Three days later, I woke at 5:00 AM. His back was to me. The room was just blooming with blue light. I couldn’t help but notice Nate’s ears, the way they were pointed, Spocklike. I never kissed him early because his breath in the morning was a mixture of coffee and tuna with a tinge of cat. Everything was tinged with cat; he had three, all named after various bathroom functions — Wee Wee, Poop and BB (for Big Bum). The apartment was a mess; his roomate left behind a tub filled with grime and a burned-out bong. I got up to paint and unscrewed five tubes of oils. My easel was in the kitchen, underneath the Elvis clock with swinging legs. I tried to paint, but ended up weeping, wiping my end of dripping nose with the tip of my paintbrush. I noticed the eggplant vest slung over the chair and wonder how I ended up with a guy who wears a pirate vest and lives in an apartment smelling of cat pee. Heck, it’s a miracle that I was even with a guy at all in the state I was in. I stood by the window, opened it, wondering how to throw SOS signals. Did I need help? It wasn’t supposed to be like this, I thought. I’d always been the strong one in the long line of family damage. But the symptoms were picking up speed like when you pedal a bike to the crescent of a hill, and then you experience the bliss of the freefall down the other side. Except there was no bliss here. Only fear of speeding up again.

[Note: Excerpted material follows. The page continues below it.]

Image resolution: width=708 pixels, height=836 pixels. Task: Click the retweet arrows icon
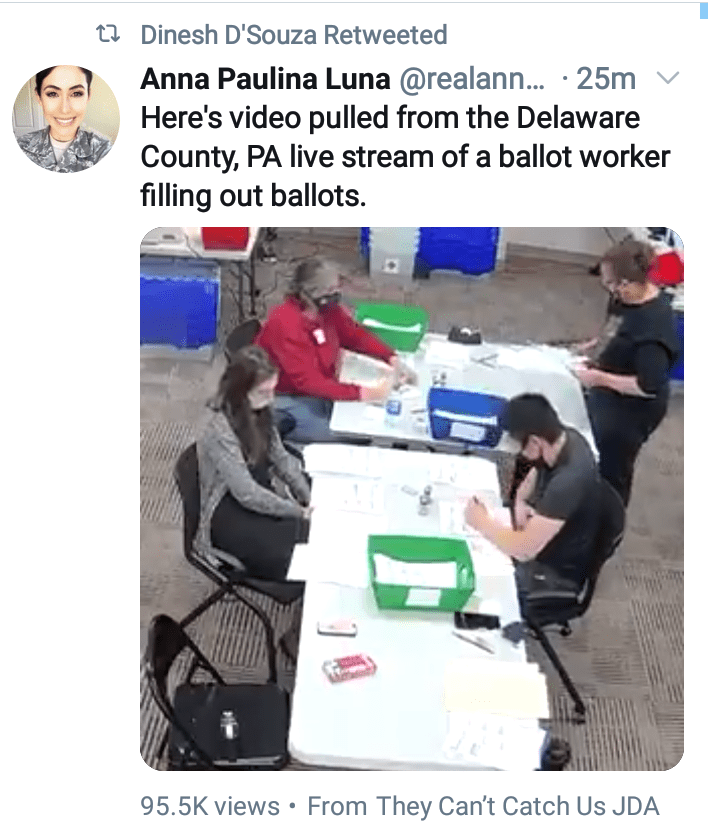108,35
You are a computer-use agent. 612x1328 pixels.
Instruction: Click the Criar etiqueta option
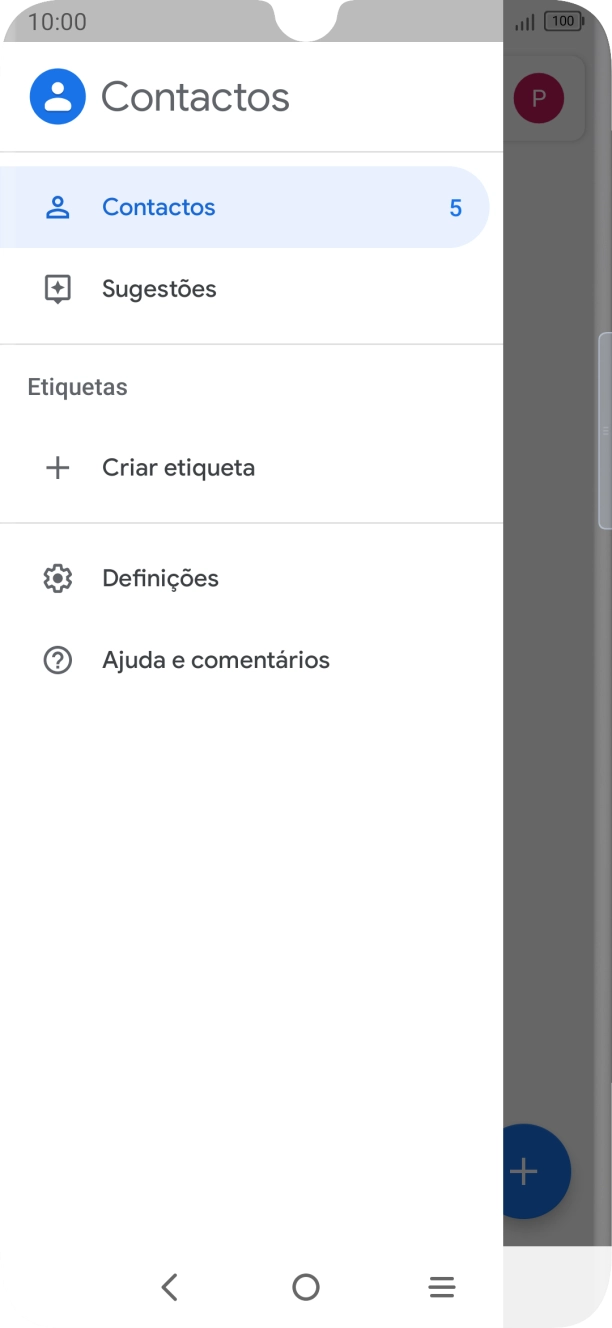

Suddenly, Nate was beside me, his bedhead taking the shape of a tidal wave. His arms were warm and pulled me in. “Did you know the tip of your nose is purple?” he chided, kissing the top of my head. He wiped a lone tear off my face with his thumb. Everything felt backwards. Hadn’t I been making progress, letting some of my walls down? I had even stopped utilizing the therapy-box technique with Nate. Wasn’t trust and vulnerability supposed to feel like progress? I felt cross-eyed and defeated.
“Are you having a thing with the pear head guy?” he asked.
“Ha, ha… funny,” I said. “I’m really struggling Nate. I can barely sit in class anymore. I’m terrified I’m losing it.”“
Shhh,” he said, after a brief pause. “It’s OK. We’ll get your meds right, whatever we have to do we will do. I’m not going anywhere…”
The sun struck the satin on Nate’s vest and threw a purple patch onto the wall. I hated that damn vest, but Nate, I was learning I could get used to. He gently kissed my hair, then my ear. ” So, you’re a nut job like the rest of your family, I’m OK with that. I’m not exactly normal, you know?”
I smiled at him, half listening, but I was thinking about what I wanted to paint next. In my mind, a white canvas opened up, unfurling like a giant flag. In the painting there would be a sky swelling with rain, a couple in love, red and yellow tiki lights, and perhaps a drive through somewhere. Things suddenly seemed more vivid. I was starving.
“I’m hungry,” I smiled, giving him a quick kiss on the cheek. “How ’bout an early morning run to BK?”
Nate danced me around the kitchen table and bent me into a sweeping gesture he’d caught on Dancing With the Stars or some horrible reality dance show.
“Sure,” he grinned, gently leading me back to bed. ”So…would you like to Biggie size that?”